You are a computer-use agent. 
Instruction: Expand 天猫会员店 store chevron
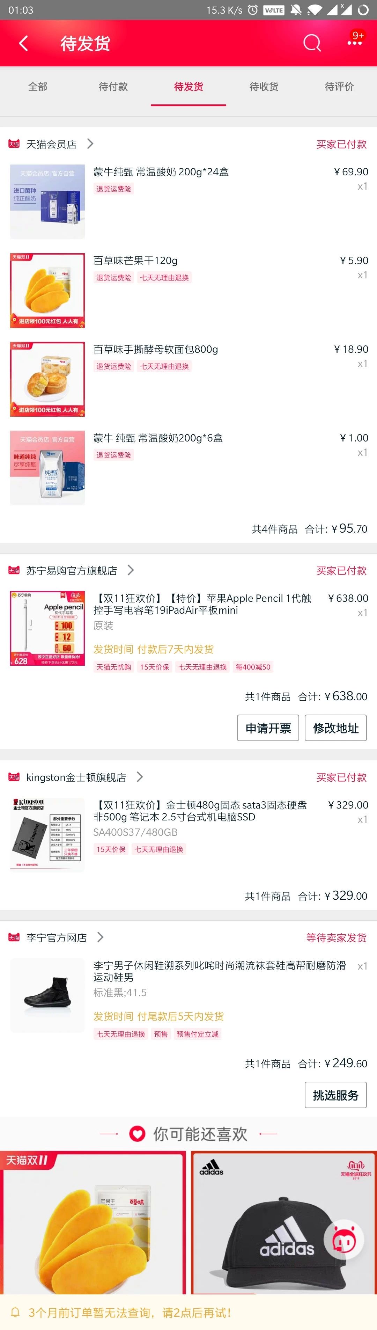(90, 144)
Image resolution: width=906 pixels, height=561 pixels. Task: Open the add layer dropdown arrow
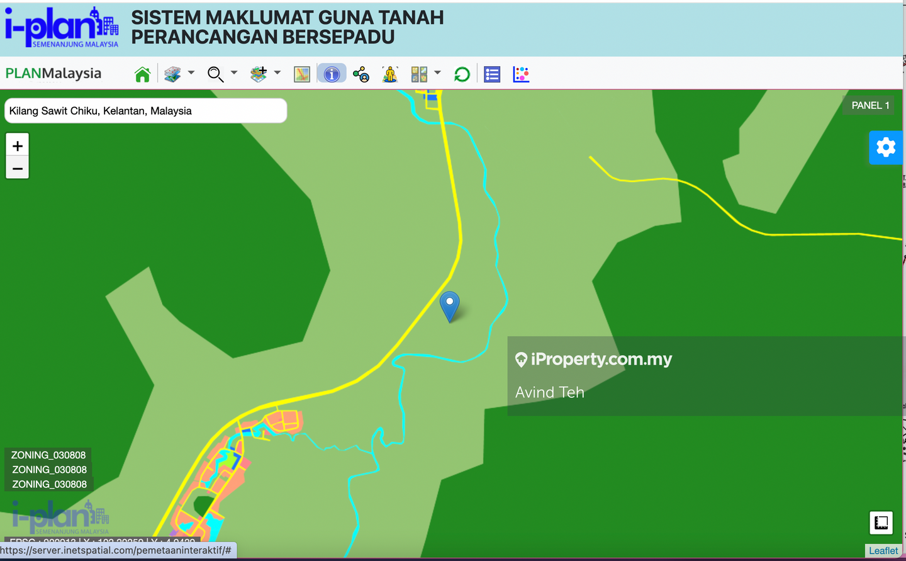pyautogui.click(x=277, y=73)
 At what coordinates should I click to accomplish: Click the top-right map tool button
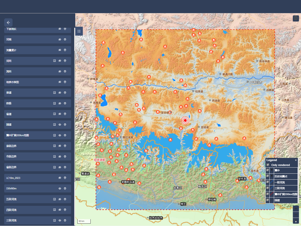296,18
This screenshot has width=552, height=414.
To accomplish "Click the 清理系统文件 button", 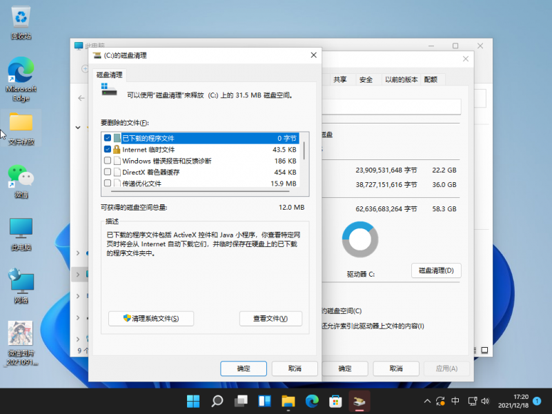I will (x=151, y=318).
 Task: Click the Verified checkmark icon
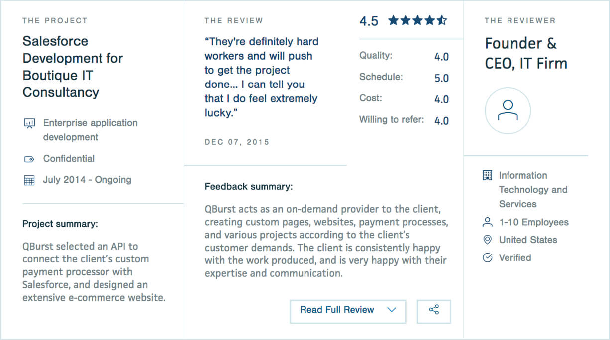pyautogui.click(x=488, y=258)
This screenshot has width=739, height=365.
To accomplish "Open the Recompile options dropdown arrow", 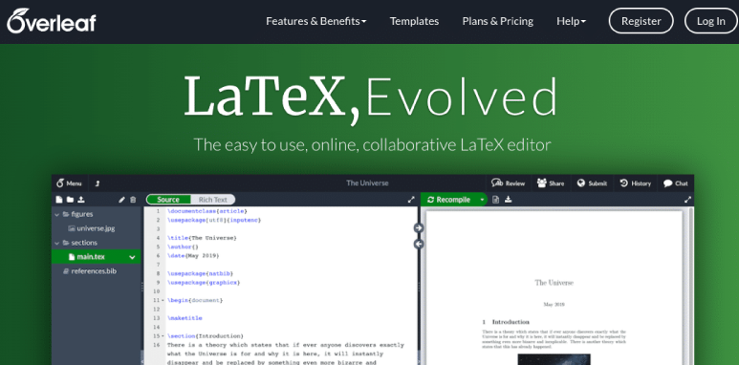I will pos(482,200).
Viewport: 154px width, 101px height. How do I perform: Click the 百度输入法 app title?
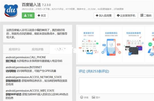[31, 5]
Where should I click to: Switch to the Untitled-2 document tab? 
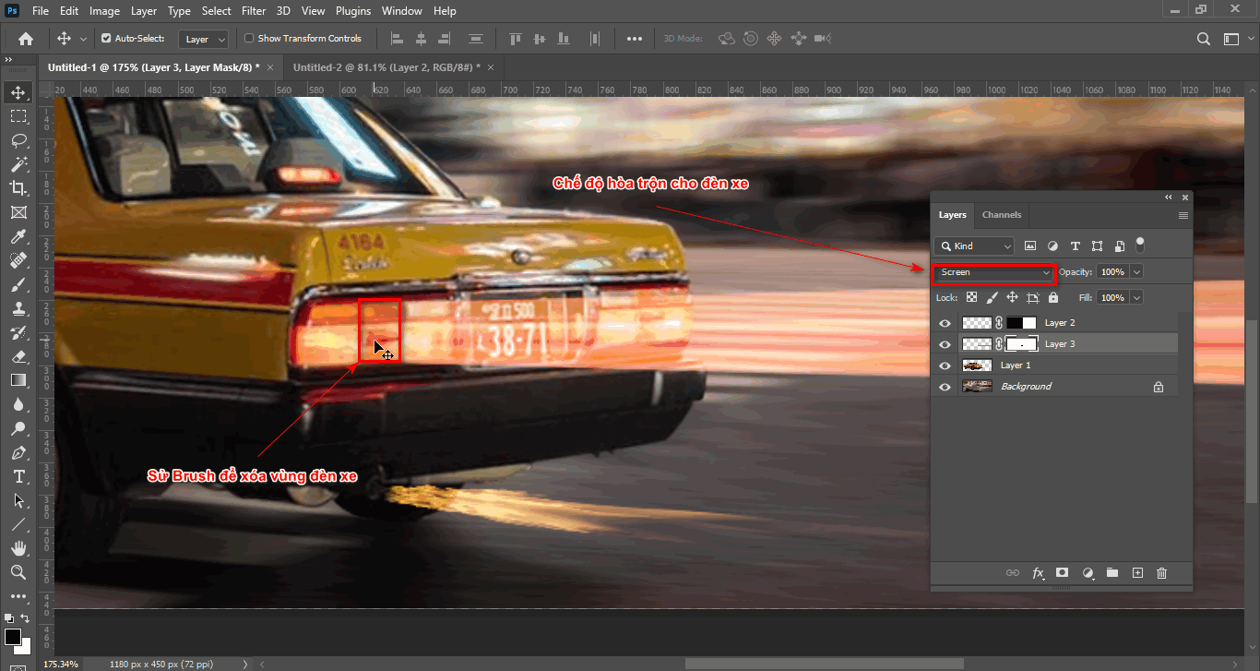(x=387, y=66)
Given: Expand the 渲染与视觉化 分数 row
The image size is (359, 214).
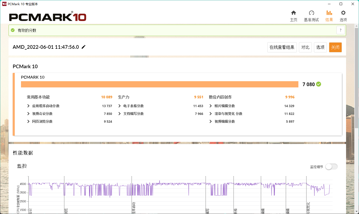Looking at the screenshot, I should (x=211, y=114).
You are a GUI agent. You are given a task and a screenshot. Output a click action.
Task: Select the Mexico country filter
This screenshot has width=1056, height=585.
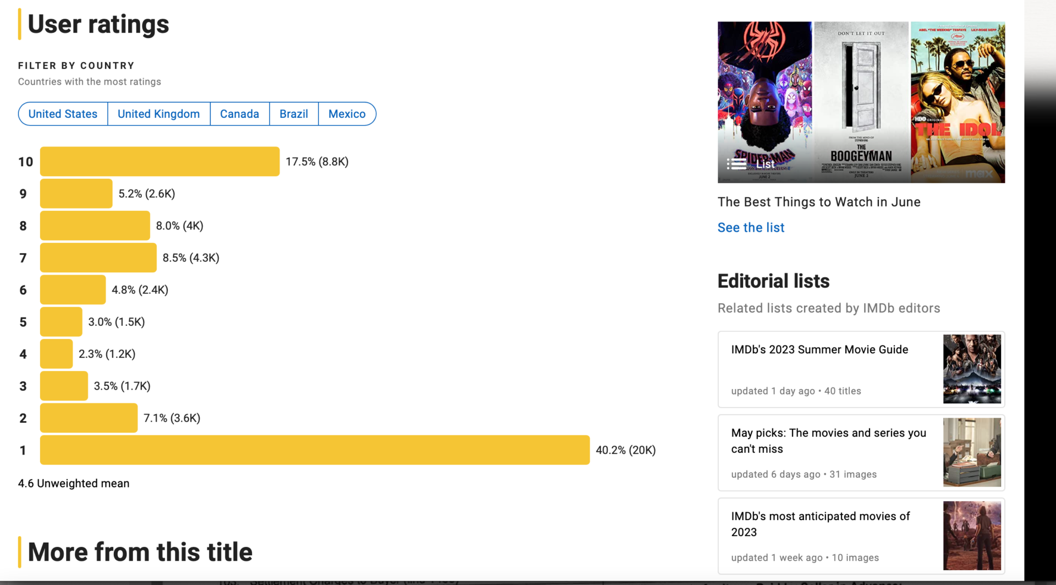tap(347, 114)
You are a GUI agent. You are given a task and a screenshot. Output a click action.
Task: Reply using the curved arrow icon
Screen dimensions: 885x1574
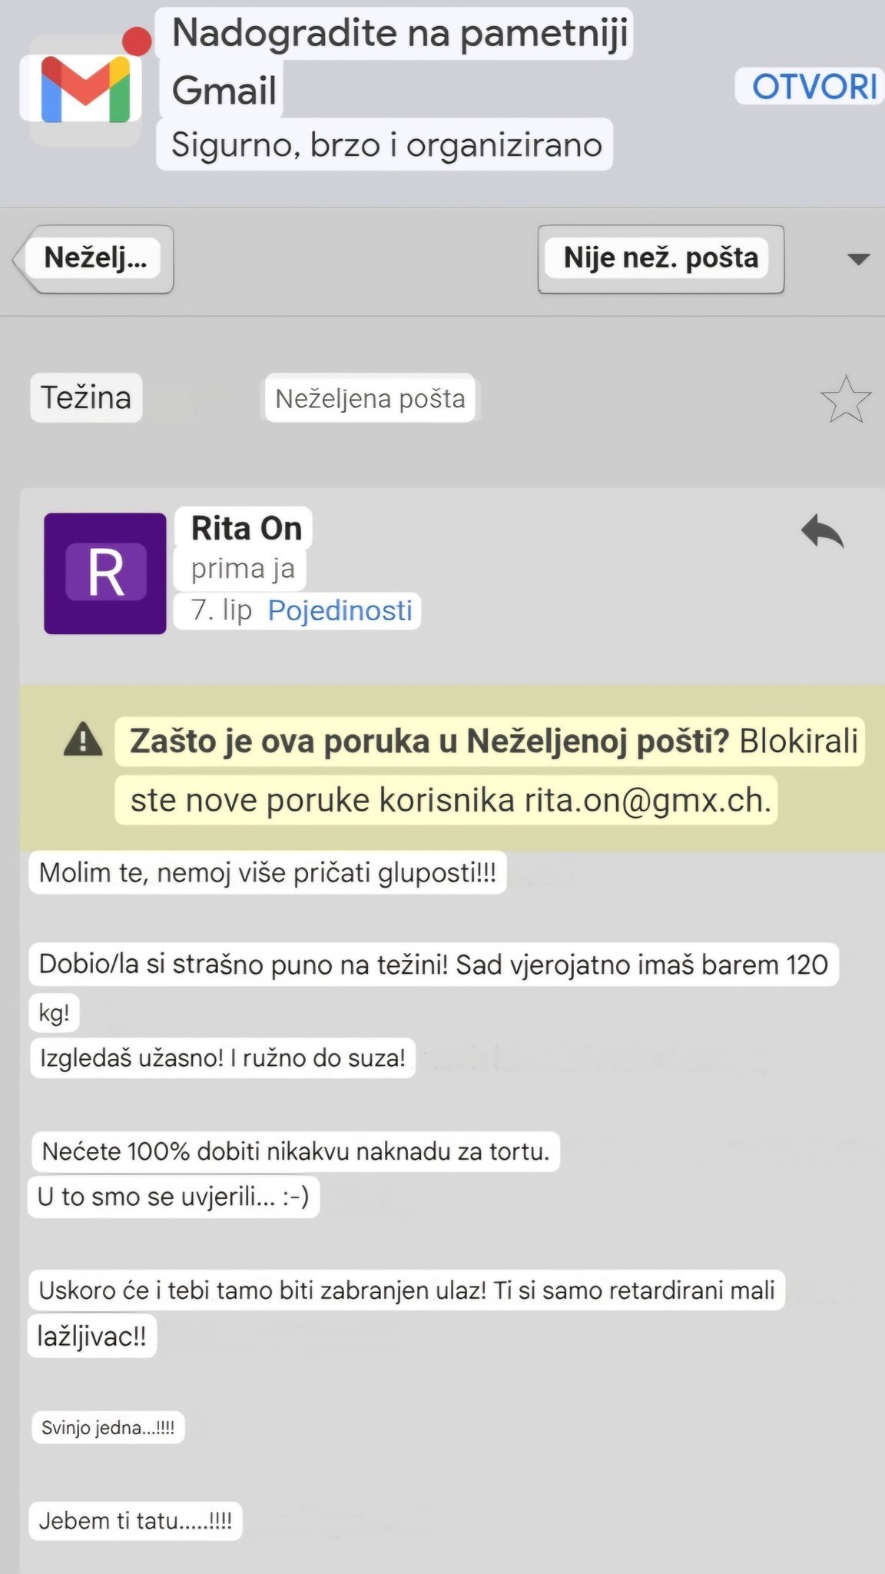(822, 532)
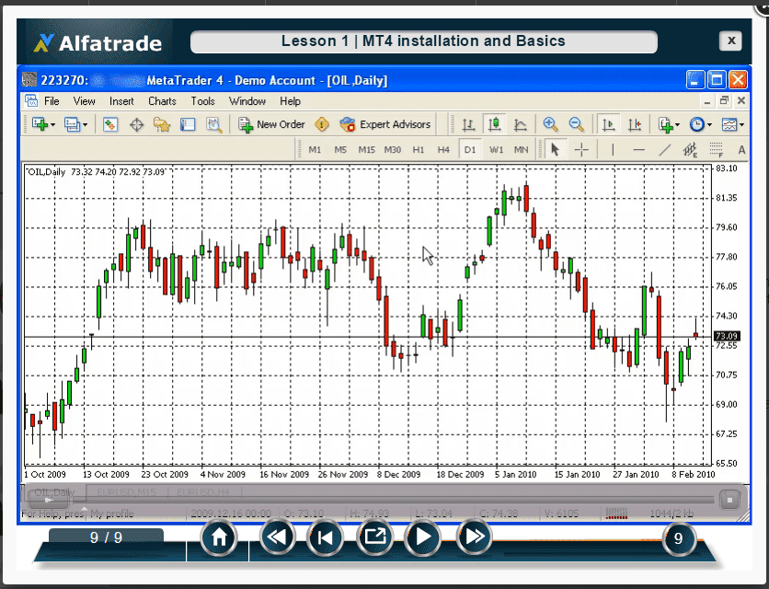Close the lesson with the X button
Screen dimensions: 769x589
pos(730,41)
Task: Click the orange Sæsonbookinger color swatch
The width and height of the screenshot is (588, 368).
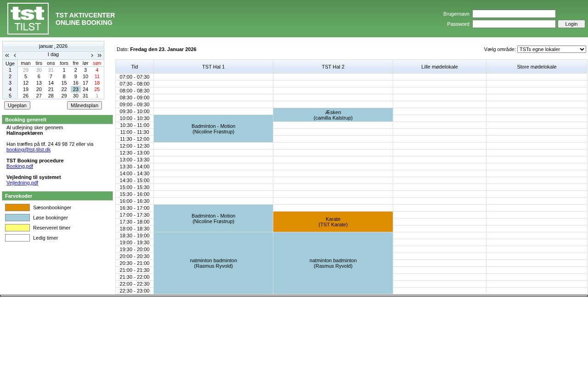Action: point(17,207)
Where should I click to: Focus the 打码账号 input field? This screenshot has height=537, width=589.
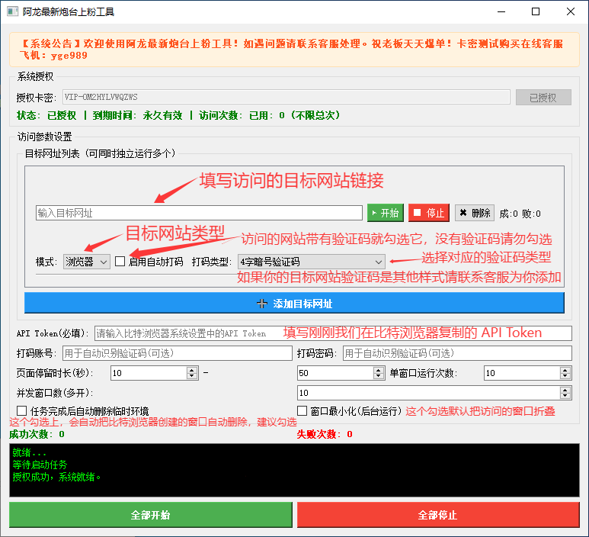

_WHAT THE EXERCISE ASKS_. In the listing above, find the line containing "Instruction: Expand 天猫会员店 store chevron" and the line containing "This screenshot has width=552, height=414.", then return both of them and every line between, exactly, without pictures.

_OUTPUT_.
Instruction: Expand 天猫会员店 store chevron
(90, 144)
Image resolution: width=906 pixels, height=561 pixels. Task: Open the add layer dropdown arrow
pyautogui.click(x=277, y=73)
 At what coordinates should I click to accomplish: Click the top-right map tool button
296,18
This screenshot has width=552, height=414.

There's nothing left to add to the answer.